In case someone can have a look, try to fix from upstream?

Released in 0.16.

The remaining small issue about python node-semver with <=X.Y might be checked. In any case, there is an easy workaround, it can always be specified something like <X.Y+1.

Marking this as fixed and closed (released), but feedback very welcome.

With this new feature, is there a way to freeze the dependencies of a project, for example before a release, as shrinkwrap does it for an npm project?

Not explicitely/automatically. But IMHO, I would certainly not use version ranges for real development, especially in large projects. And from what I know, very much the same is done in many C and C++ dev companies. We are not NPM, we do not pull hundreds of deps, and we want to know which deps we are pulling.
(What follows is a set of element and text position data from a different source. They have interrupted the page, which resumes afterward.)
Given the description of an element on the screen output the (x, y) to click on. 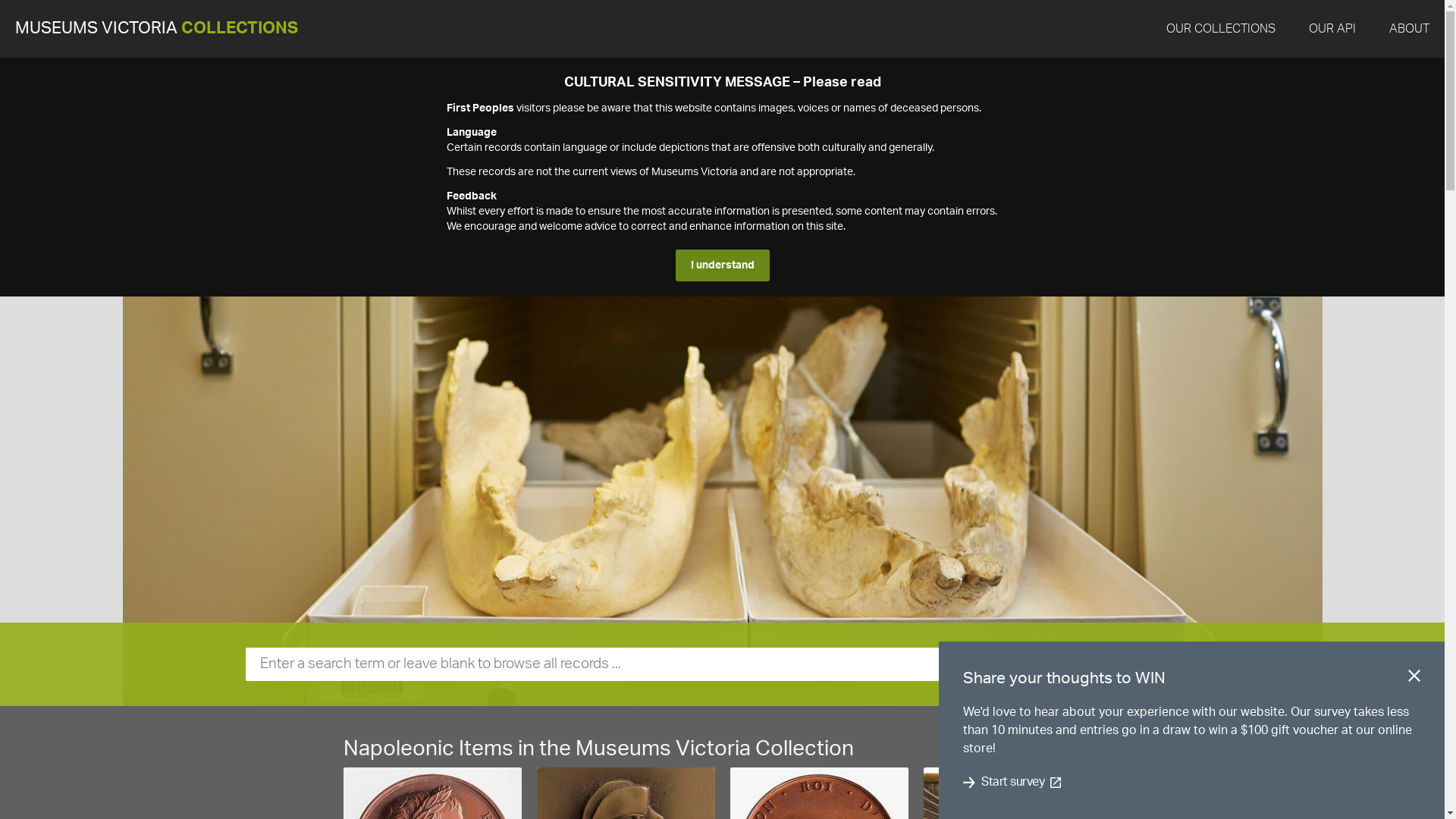
Search Element type: text (1181, 663)
I understand Element type: text (721, 265)
ABOUT Element type: text (1409, 28)
Start survey Element type: text (1012, 782)
OUR API Element type: text (1332, 28)
Close Element type: hover (1414, 678)
OUR COLLECTIONS Element type: text (1220, 28)
MUSEUMS VICTORIA COLLECTIONS Element type: text (156, 28)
We do not depend on Boost, any version from 1.55 to 1.60, we decide to use one, typically a careful decided one, like 1.59, and stick with it for the whole project. I might use it in early stages of a project, while trying different versions, but as soon as I have something stable, I would change my version ranges to fixed dependencies.

IMHO shrinkwrap is a patch to the common use of using version ranges everywhere, all the time, which is typical of dynamic languages.
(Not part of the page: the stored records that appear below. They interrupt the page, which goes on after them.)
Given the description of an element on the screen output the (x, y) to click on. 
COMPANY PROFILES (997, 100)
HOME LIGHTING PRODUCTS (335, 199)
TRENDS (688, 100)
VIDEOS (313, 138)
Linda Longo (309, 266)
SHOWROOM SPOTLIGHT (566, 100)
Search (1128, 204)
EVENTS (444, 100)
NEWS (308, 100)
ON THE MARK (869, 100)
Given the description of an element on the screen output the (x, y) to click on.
Besides that, there is something to be considered. Dependencies could be frozen per configuration. Please remember that projects have different dependencies in different OSs, for example. You can check projects like Boost to realize this. So there is no way to generate a simple single lock file to freeze dependencies. Any suggestions?

Another factor to take into account is that you don't need to define version ranges to be able to evolve a project, as dependencies can be overriden downstream. You can have package A -> B.1, and B.1 -> C.1. If a defines a dependency to C.2 (can be "override" type), then B -> C.2

Said that, I think the effect could be achieved in different ways:

  • If you are using conanfile.txt, just create a new one conanfile_release.txt, with the fixed dependencies (could be obtained from conaninfo.txt, or from conan install output).

  • If the project is being built with a conanfile.py, maybe just define an "option", to switch between version-ranges requirements or the fixed requirements.

If the dependencies are not first level, to achieve exactly the same order of propagation of options, it might be necessary to define them as "override", which can be only done in conanfile.py.